The thermal stability of the Pt–CeO₂ nanosponges was examined by XRD, sorption analysis, and TEM up to a temperature of 400 °C. To this regard, XRD still indicates comparably broad Bragg reflections after heating (ESI Fig. S7†). Here, it should be noticed that no Bragg reflections of the Pt nanoparticles occur due to their low concentration and small size. Sorption analysis indicates a single drop of the surface area by about 5% to 107 m² g⁻¹ while the pore volume remains constant at 0.082 cm³ g⁻¹ after heating to 400 °C for 24 h. For longer heating, both surface area and pore volume remain stable. Furthermore, STEM images of the Pt–CeO₂ nanosponges point to the stability of the inner pore structure of the nanosponges as well as the stability of the size and distribution of the Pt nanoparticles. Thus, the structure and porosity of the CeO₂ framework as well as a size and distribution of the Pt nanoparticles for the samples heated to 400 °C (Fig. 6) are quite similar to the as-prepared Pt–CeO₂ nanosponges (Fig. 5).

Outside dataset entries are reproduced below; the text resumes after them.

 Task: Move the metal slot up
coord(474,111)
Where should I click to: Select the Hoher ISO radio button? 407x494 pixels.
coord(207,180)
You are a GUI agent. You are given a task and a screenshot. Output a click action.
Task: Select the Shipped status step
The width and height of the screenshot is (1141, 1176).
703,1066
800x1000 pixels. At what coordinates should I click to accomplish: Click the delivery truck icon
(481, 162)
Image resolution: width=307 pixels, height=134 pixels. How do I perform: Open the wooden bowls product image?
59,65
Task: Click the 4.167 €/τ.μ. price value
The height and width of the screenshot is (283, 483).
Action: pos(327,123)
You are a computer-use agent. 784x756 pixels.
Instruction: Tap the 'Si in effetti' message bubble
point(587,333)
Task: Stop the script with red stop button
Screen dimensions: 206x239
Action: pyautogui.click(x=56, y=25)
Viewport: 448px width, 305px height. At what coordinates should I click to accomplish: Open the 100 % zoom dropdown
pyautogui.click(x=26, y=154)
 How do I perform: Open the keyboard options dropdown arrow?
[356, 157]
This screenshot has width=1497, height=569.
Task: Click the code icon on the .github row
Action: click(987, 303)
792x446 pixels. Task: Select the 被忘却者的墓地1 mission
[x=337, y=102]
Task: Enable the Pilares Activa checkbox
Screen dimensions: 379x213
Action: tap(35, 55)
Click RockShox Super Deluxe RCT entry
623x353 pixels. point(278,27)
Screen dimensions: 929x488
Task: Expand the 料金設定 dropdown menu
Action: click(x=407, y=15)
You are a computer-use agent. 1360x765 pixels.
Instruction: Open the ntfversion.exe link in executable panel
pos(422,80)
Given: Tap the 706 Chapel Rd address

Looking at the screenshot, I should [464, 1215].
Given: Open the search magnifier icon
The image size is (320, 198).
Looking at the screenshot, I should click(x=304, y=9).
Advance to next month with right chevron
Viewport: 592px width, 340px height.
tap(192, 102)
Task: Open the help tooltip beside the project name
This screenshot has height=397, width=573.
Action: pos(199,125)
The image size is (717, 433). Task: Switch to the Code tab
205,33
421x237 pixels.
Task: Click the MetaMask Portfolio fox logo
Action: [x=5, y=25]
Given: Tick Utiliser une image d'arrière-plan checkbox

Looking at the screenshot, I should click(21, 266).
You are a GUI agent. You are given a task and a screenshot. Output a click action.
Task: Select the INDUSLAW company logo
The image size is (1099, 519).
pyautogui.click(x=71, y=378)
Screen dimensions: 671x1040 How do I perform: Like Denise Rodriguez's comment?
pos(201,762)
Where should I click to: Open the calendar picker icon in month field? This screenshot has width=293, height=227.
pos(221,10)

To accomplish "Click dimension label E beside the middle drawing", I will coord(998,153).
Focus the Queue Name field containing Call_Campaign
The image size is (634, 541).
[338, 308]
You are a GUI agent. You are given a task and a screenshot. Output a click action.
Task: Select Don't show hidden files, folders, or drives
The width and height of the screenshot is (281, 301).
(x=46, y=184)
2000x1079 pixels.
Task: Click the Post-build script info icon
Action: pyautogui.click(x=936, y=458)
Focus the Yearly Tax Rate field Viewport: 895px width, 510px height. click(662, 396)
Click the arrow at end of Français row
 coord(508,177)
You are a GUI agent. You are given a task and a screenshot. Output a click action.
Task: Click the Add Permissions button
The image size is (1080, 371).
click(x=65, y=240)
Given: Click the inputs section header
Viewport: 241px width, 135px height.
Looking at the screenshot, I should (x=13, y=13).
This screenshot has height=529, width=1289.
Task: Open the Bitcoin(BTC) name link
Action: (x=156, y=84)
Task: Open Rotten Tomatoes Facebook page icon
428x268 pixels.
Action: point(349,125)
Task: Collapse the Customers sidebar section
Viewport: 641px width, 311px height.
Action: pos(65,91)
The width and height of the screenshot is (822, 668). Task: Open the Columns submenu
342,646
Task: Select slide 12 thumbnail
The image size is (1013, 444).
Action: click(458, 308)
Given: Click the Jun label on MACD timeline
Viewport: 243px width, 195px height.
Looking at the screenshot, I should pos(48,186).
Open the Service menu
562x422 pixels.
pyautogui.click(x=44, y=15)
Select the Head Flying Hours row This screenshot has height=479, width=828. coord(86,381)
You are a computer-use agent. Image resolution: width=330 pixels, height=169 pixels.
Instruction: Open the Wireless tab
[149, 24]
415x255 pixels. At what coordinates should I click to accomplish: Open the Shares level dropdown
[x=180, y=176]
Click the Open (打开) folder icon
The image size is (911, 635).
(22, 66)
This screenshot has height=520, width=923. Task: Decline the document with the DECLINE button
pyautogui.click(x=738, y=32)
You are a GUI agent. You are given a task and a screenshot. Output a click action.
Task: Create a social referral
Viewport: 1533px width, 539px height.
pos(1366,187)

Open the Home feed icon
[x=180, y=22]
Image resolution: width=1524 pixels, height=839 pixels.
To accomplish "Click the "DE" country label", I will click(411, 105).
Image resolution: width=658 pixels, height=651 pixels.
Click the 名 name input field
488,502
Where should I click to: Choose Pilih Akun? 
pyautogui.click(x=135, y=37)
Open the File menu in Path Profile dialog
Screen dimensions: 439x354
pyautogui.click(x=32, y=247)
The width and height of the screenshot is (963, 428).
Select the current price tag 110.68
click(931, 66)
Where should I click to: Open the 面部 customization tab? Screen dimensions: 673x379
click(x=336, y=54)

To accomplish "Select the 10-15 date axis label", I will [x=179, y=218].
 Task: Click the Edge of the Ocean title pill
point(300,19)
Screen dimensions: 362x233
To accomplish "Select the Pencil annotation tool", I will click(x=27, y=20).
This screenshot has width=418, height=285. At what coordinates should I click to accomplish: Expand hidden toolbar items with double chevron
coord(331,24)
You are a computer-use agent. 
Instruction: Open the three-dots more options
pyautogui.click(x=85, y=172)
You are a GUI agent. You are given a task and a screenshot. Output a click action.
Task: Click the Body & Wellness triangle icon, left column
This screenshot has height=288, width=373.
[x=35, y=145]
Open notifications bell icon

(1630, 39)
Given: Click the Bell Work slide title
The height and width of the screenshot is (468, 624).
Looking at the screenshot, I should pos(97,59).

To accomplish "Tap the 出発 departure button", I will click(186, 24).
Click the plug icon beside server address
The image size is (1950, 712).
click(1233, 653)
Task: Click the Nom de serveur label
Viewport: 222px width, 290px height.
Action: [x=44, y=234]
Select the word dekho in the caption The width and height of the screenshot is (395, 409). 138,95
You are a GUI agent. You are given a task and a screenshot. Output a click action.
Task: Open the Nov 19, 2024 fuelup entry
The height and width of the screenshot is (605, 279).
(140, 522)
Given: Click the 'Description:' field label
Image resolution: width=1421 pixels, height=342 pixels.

Oxidation catalysis with Pt–CeO₂ nanosponges

To evaluate the potential of the novel Pt–CeO₂ nanosponges for oxidation catalysis, different reactants and reactions were tested, using standard conditions (e.g., applied temperature, pressure, concentration) without a further optimization of the nanosponge catalyst and/or the respective conditions of the reaction. Specifically, the catalytic oxidation of CO, volatile organic compounds (VOCs) and NH₃ were studied with regard to activity and temperature range up to 250 °C for CO oxidation and 400 °C for NH₃ oxidation. As a representative of VOCs, the oxidation of formaldehyde (HCHO) was investigated up to temperature of 250 °C.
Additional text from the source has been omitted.